47P
Prospering in the Trees: Incarcerated Women Design Private and Restorative Spaces
Methods: This study used ethnographic methods including five months of fieldwork in a women’s jail and interviews with 22 incarcerated women, recruited during fieldwork based on their knowledge of institutional life. During interviews, women created three-dimensional scenes depicting privacy inside and outside jail. Field and interview notes, photographs of the scenes, and institutional documents served as data for grounded theory qualitative analysis.
Results: The study found that incarcerated women create private experiences by retreating to their cells and other limited-use spaces on the cellblock, engaging in hobbies, and leaving the cellblock for work and programs. These physical and psychological spaces assist women in escaping from the noise and chaos of common areas, thinking about their lives, relationships and mistakes made, and avoiding destructive relationships with staff and other prisoners. Unfortunately, repeated lock downs and a correctional environment that breeds boredom and a lack of focus and motivation thwart the full therapeutic and rehabilitative potential of privacy.
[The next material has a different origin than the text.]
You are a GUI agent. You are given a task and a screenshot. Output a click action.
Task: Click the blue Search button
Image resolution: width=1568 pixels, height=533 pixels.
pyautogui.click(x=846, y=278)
Women envision non-carceral spaces that would assist them better in achieving the outcomes they seek with privacy. Access to nature and intimacy with family surface as key environmental features, consistent with research about environments that contribute to healing and wellbeing. In these spaces, women believe they could overcome challenges, strengthen relationships with family, deal with emotions and past experiences with victimization, and feel motivated to make personal change and constructively work toward that change.
Conclusion: The women’s creations offer insight into the design of settings intended to assist and support them in reaching therapeutic and rehabilitative goals. These setting include correctional facilities, treatment centers, and other environments where social workers work with formerly incarcerated women and those at risk of incarceration. The women’s designs also contribute to discussions about the role of privacy, the environment, and an individual’s ability to actively and fully engage in civil society. Incarcerated women, often marginalized prior to incarceration, have little access to schools, neighborhoods, homes or other spaces that have minimal stress or offer opportunities for reflection. This lack of access may serve to maintain their marginalization.